*** Opening of Extracted data ***

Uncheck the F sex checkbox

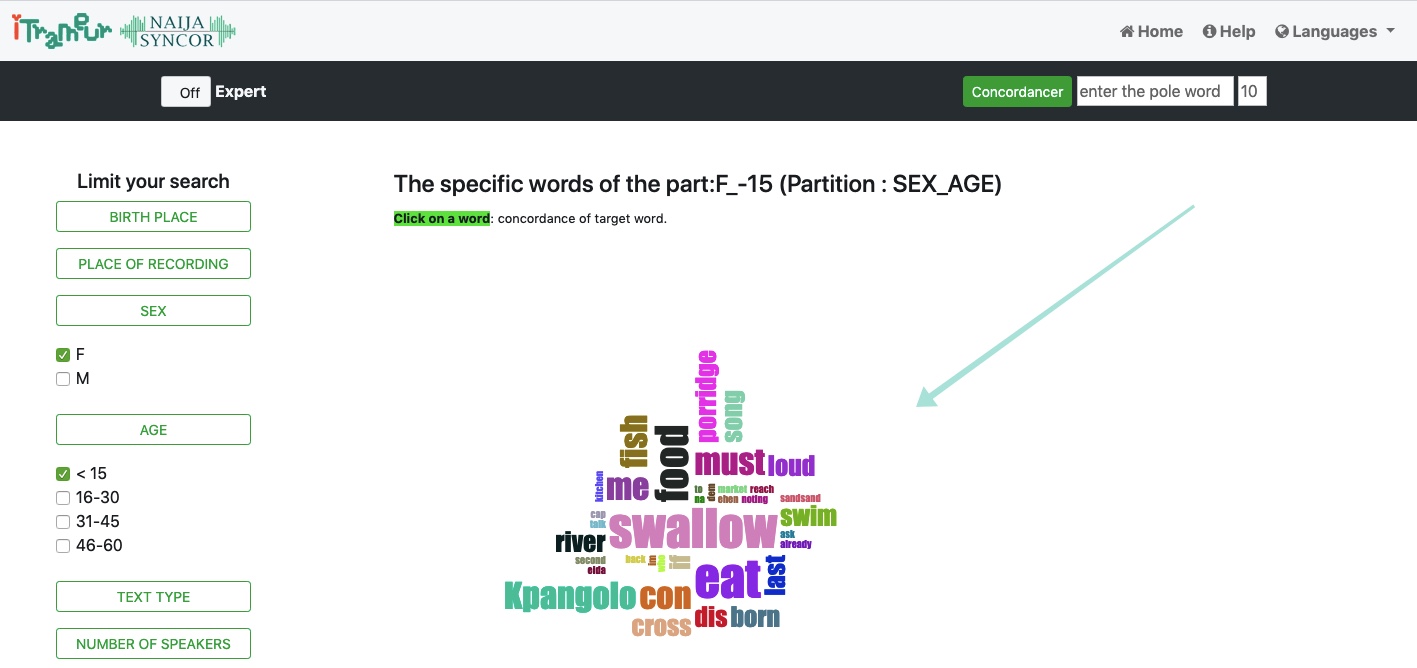point(63,355)
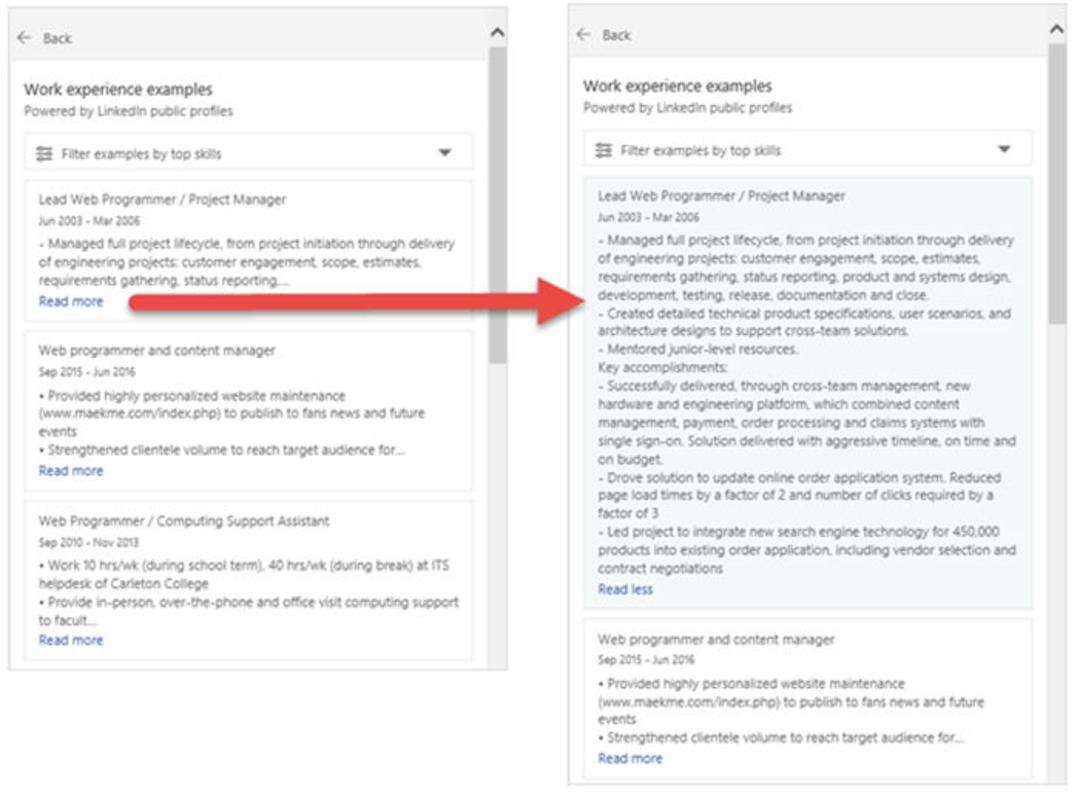1080x798 pixels.
Task: Click the left panel vertical scrollbar thumb
Action: pyautogui.click(x=497, y=205)
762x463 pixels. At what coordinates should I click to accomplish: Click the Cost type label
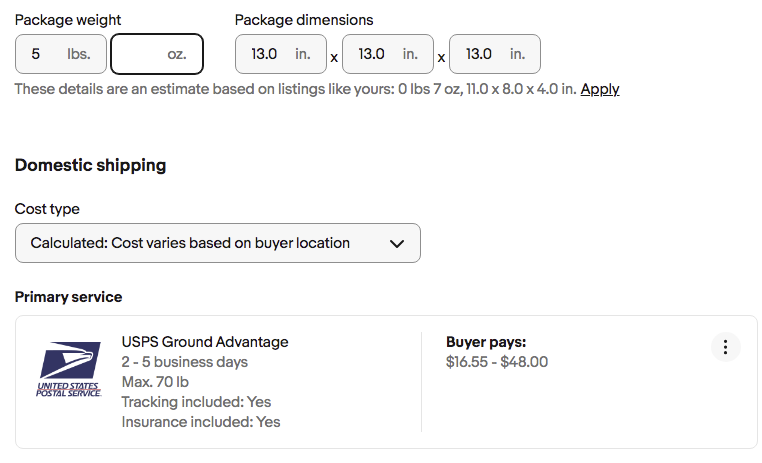pyautogui.click(x=47, y=209)
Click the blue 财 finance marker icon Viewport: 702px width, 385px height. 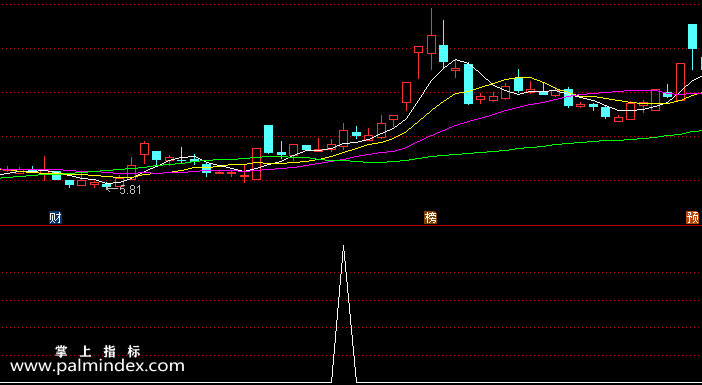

*** Close of Extracted data ***

◆ Task details ◆
Pictures are to be left out; the records above must be repeated word for word.

◆ Response to this task ◆
Uncheck the F sex checkbox

point(63,355)
1080x798 pixels.
Task: Click the left panel vertical scrollbar thumb
Action: pyautogui.click(x=497, y=205)
762x463 pixels. At what coordinates should I click to accomplish: Click the Cost type label
pyautogui.click(x=47, y=209)
Click the blue 财 finance marker icon Viewport: 702px width, 385px height. 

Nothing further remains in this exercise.